Deux lignes narratives principales structurent l’exposition : 1. De manière historique et didactique, nous allons narrer les événements principaux autour de Luther (comme figure emblématique bien que n’étant pas unique) et de la Réforme, ainsi que les principales conséquences qui en ont résulté dans les pays dénommés « protestants ». 2. Nous expliquerons et décrirons, à partir de la perspective et du contexte de notre pays, comment a vécu la minorité protestante espagnole et quels ont été ses apports à la société espagnole en général, et dans l’éducation en particulier. Cette exposition n’est pas seulement destinée à la Communauté protestante, mais à l’ensemble de la société ; son intérêt est général et peut attirer l’attention de quiconque la visite. D’une manière plus spéciale nous voulons relever le cadre éducatif (autres collèges, Facultés, institutions culturelles et solidaires, etc.), incluant surtout ceux qui donnent vie à la Fondation Fliedner : nos élèves et leurs familles, les amis, connaissances, les étudiants, les collaborateurs et les professeurs.

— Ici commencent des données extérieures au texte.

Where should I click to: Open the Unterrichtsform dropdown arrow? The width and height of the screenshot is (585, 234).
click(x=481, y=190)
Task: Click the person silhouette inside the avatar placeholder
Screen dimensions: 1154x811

L’occasion est unique pour donner à connaître encore mieux ce que représente la Fondation, qui fut et demeure un témoin et un protagoniste de l’Histoire d’Espagne depuis le 19ème siècle jusqu’à aujourd’hui. Cette exposition aura lieu dans la Salle des Expositions de la Bibliothèque historique « Marquis de Valdecilla », au centre de Madrid (Calle Noviciado 1). La publication d’un catalogue de l’Exposition comprendra : une introduction historique de la Réforme protestante au 16ème siècle ainsi qu’une présentation de la Seconde Réforme Espagnole du 19ème siècle, une étude de la situation socio-éducative de 1870 (arrivée de Federico Fliedner en Espagne, fondateur d’El Porvenir) à 1963 (fondation du Collège Juan de Valdés) avec l’apport du protestantisme espagnol à l’Education de notre pays, des graphiques et des schémas y relatifs.